Sudah menjadi kebiasaan sejak dua hari yang lalu Sasuke mengabaikan rapat organisasi yang mana dia adalah pemimpinnya. Melamun menjadi satu hobi baru yang kini dilakoninya, setidaknya menurut Naruto, sebagai wakil ketua sekaligus sahabat karib. Sejak satu jam yang lalu ia menjelaskan mengenai konsep Dies Natalies tahun ini dengan mulut yang hampir berbusa, tapi ketua pelaksananya sendiri tidak mendengarkannya sama sekali. Miris.

"Atau kau memiliki konsep sendiri, Uchiha Sasuke?"

Pemuda itu tersentak. Menghentikan gerakan jarinya mengetuk-ngetuk pulpen pada meja. Menegakkan tubuhnya dengan penuh wibawa seiring betisnya yang bertumpang tindih pada tulang patellanya. "Kuterima semua konsep masukan asalkan hal itu tidak melanggar aturan kampus yang ada. Selebihnya kau bisa mengurusnya, Naruto,"

Oke, jelas sekali sesuatu yang tidak beres terjadi.

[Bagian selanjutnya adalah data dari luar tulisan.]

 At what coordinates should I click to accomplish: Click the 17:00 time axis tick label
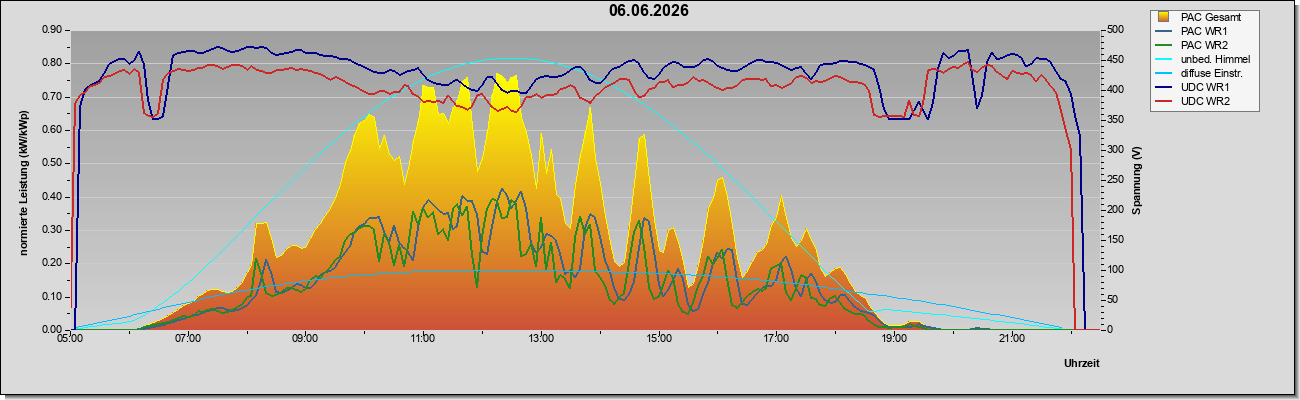pyautogui.click(x=776, y=340)
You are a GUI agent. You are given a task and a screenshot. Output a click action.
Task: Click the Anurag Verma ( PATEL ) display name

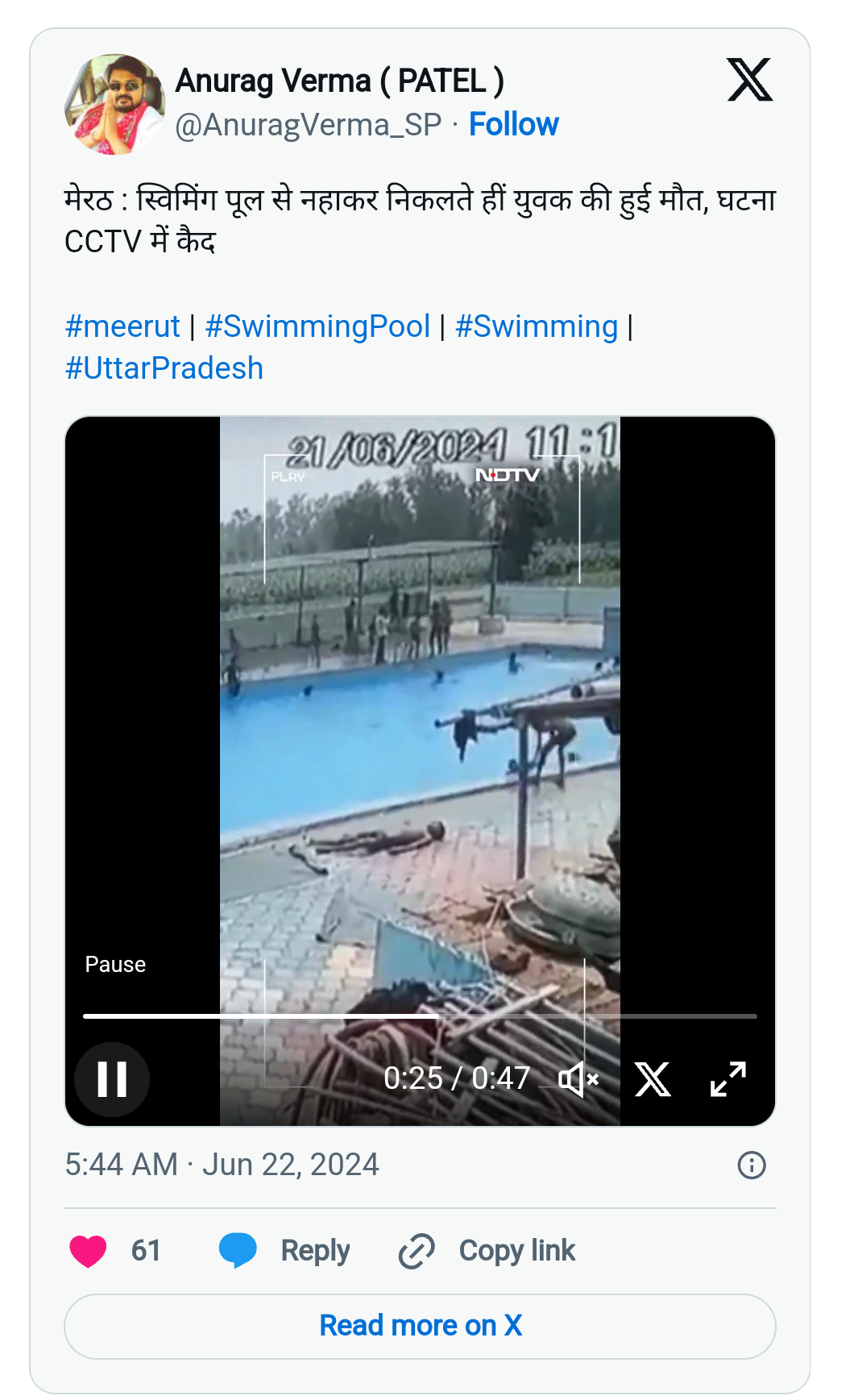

Uchiha Sasuke adalah makhluk dengan segala kritisinya dan ejekan 'dobe' untuknya. Sangat bukan Sasuke jika menerima begitu saja. Naruto tidak mau menjadi sasaran empuk amukkanya jika acara tidak berjalan sempurna.

"Kau punya konsep tambahan, mungkin? Sebagai pelengkap. Kuharap kau mendengar penjelasanku beberapa menit yang lalu,"

Kalimat sindiran dari Naruto menyentilnya telak. Ia melamun. Pada rapat penting di organisasinya. Dia mengaku kalah kali ini, "Mungkin bisa kau jelaskan inti dari konsep yang kau sejaskan tadi, agar aku bisa memperbaiki atau menambahkannya. Acara tahun ini harus berbeda,"

Naruto memutar matanya setengah jengkel. Jika situasi dimana mereka sebagai seorang sahabat, mungkin pemuda kelewat aktif itu sudah menjejalkan kepala Sasuke pada semangkuk ramen panas.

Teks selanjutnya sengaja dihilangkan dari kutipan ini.